LGBTQ+ Poles call for action to boost rights at Pride march

By Louis van Boxel-Woolf and Camilla Borri

GDANSK, Poland (Reuters) - Thousands of Poles gathered in Gdansk on Saturday for the northern port city's annual Pride event, with many calling on the government to do more to boost LGBTQ+ rights, including delivering on a promise to pass a same-sex civil unions law.

A pro-European government led by former European Council President Donald Tusk took power in December after eight years of rule by the nationalist Law and Justice (PiS) party, which critics had accused of fomenting homophobia.

Waving rainbow Pride flags as well as the blue, pink and white flag representing transgender people, marchers at Gdansk's ninth annual Pride event welcomed the new government's pledges on LGBTQ+ rights, but called for quick action to implement them.

"The new government is showing more support, it will be helpful, and people will feel safer," said Maria Malasiewicz, a mathematics student who identifies as asexual and non-binary - neither a man or a woman.

"But I feel like it's a long way to having marriages and really equal rights," Malasiewicz added.

Poland is one of five European Union member states that do not recognise any form of same-sex civil partnership, along with Bulgaria, Lithuania, Romania and Slovakia.

The issue has divided the government, a three-party coalition, with the centre-right Third Way more reluctant than its partners, Tusk's Civic Coalition and New Left.

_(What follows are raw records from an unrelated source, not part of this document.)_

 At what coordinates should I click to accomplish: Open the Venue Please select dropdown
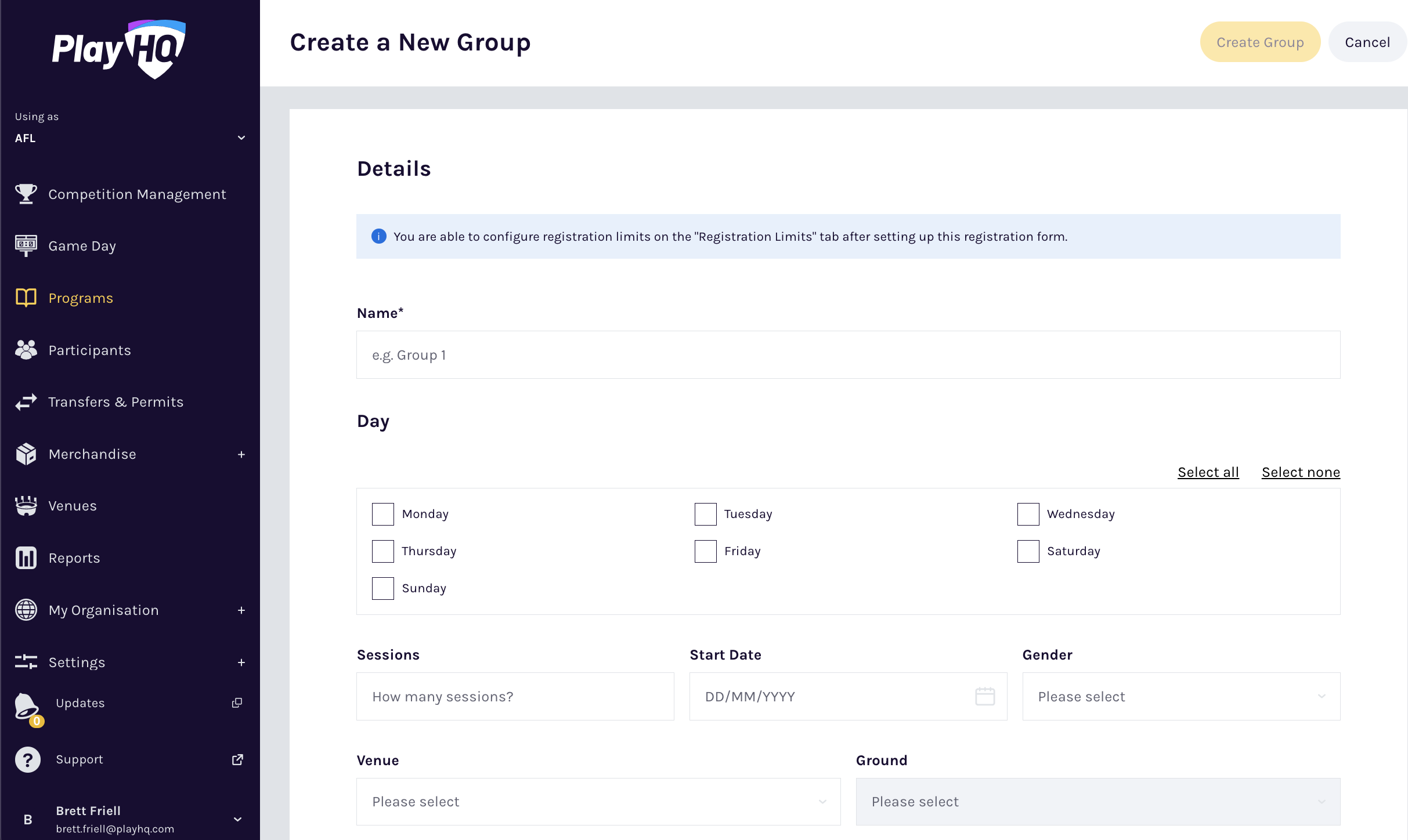tap(598, 802)
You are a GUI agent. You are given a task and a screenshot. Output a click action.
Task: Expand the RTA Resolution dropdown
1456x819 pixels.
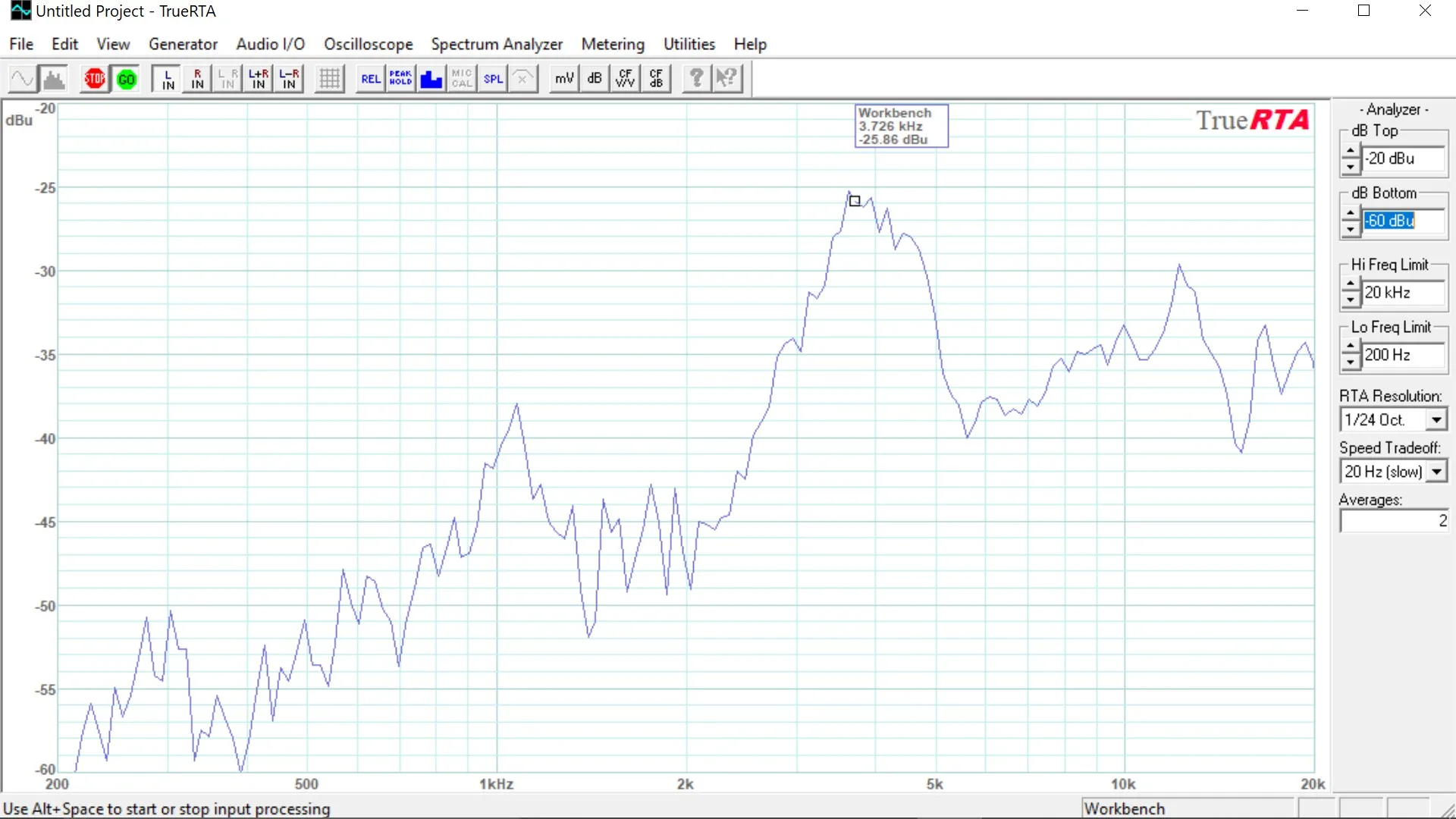point(1436,419)
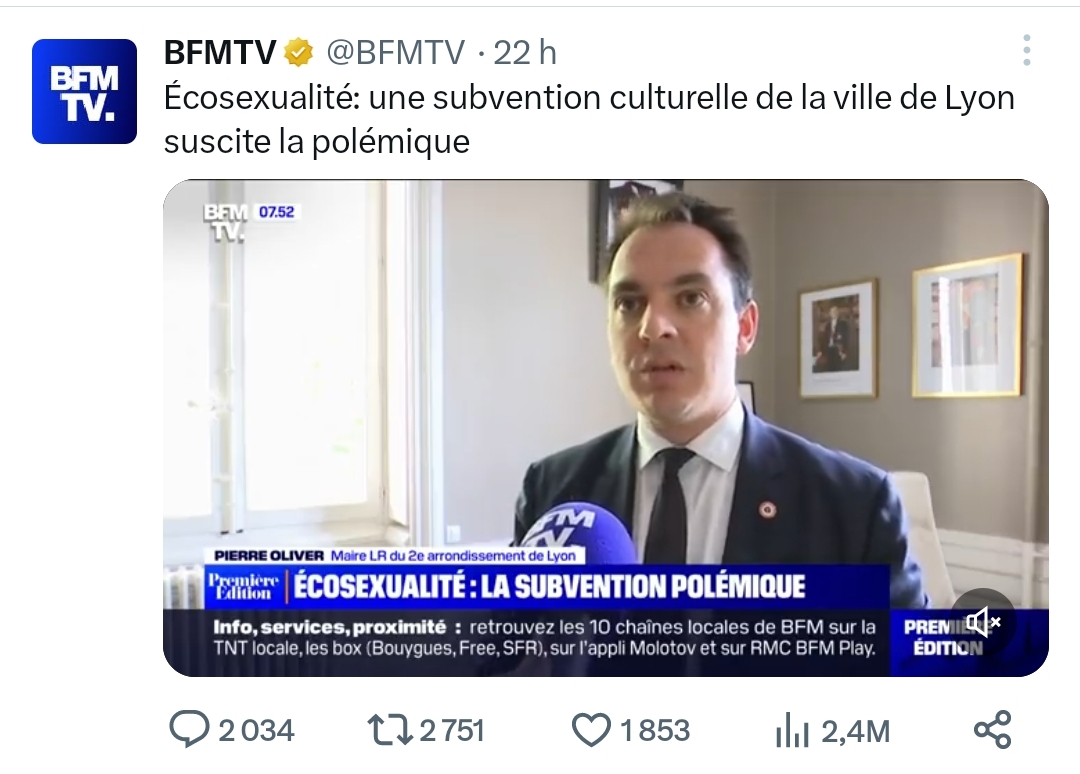Click the retweet arrows icon

[x=390, y=730]
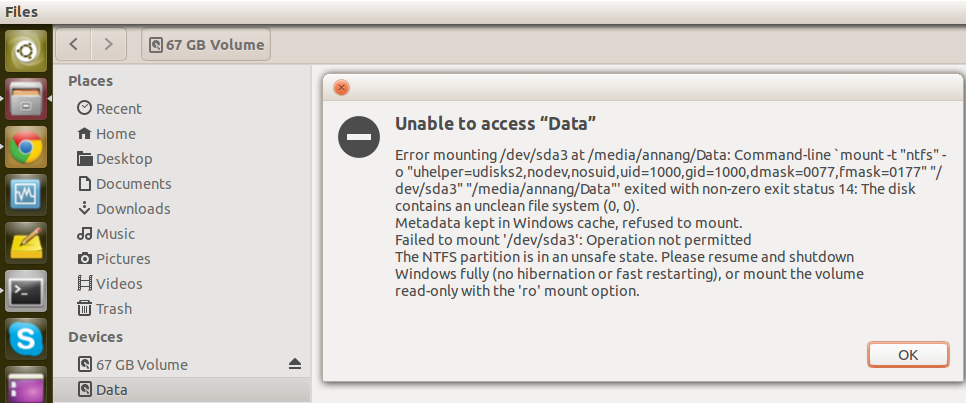The width and height of the screenshot is (966, 403).
Task: Close the error dialog with X
Action: (342, 87)
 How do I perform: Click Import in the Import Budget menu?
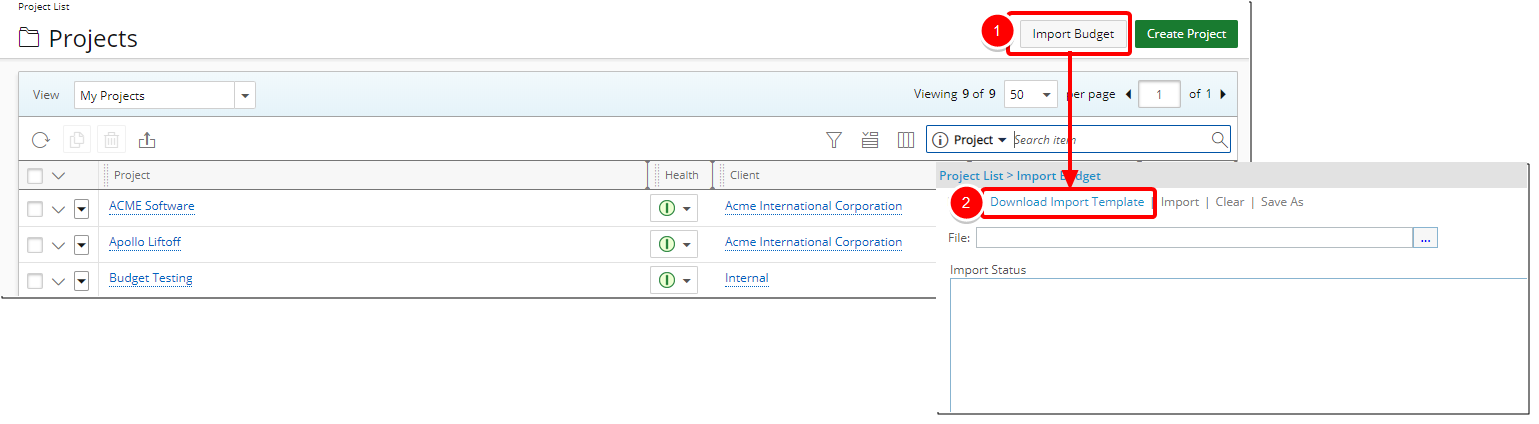pyautogui.click(x=1180, y=202)
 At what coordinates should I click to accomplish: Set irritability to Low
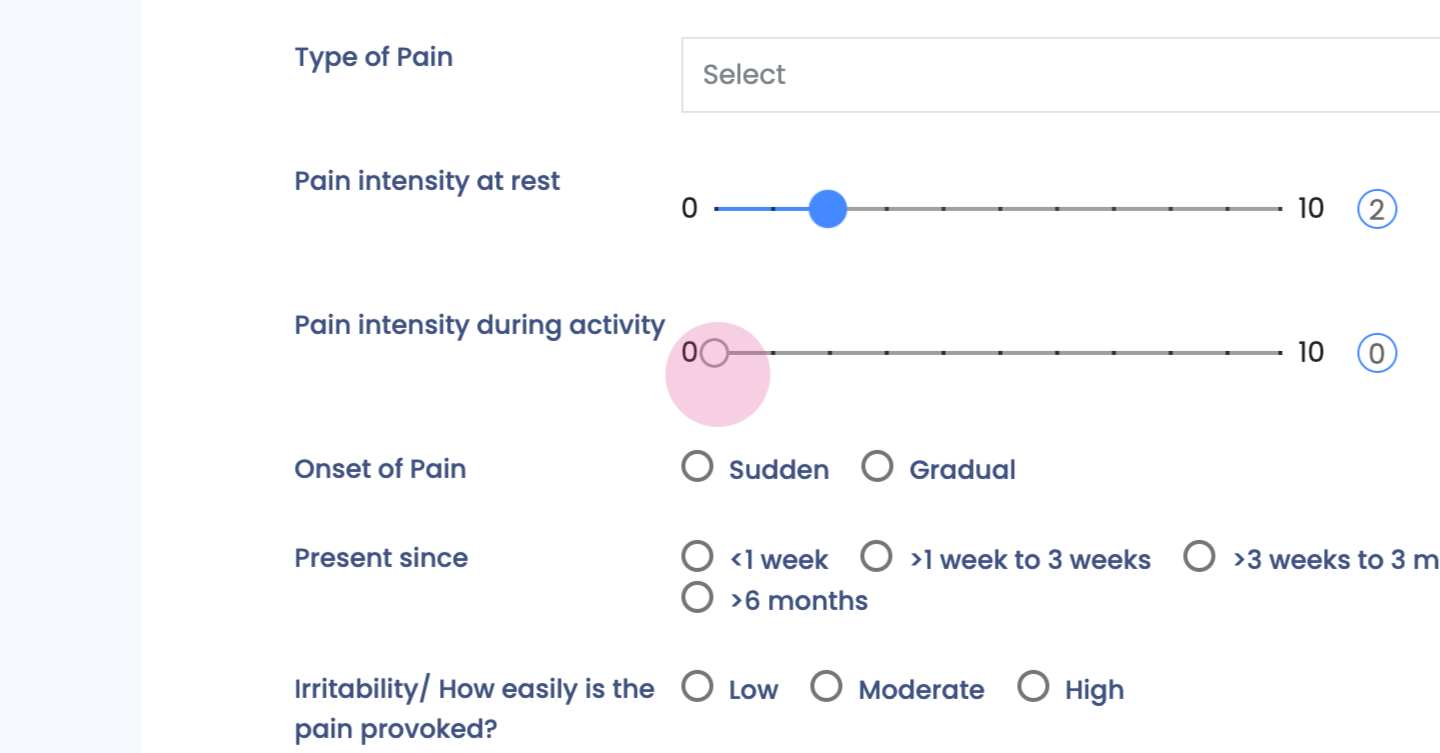697,687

The Civic Coalition, the largest party in the government, had promised to legislate for same-sex civil partnerships in its first 100 days in office but equality minister Katarzyna Kotula said last week the government would decide on a joint approach only after European Parliament elections in June.

Monika Chabior, head of social development and equality for the municipality of Gdansk, said warmer public sentiment towards the LGBTQ+ community was not enough.

"LGBTQI+ people want to see their private lives changing, not only this public sphere," she said. "And this means acknowledging their rights like being able to get married. It's very simple."

Poland drew international condemnation under PiS for fostering an atmosphere hostile to LGBTQ+ people, with the European Parliament accusing the country of discrimination in 2021 after some municipalities declared themselves free of "LGBT ideology".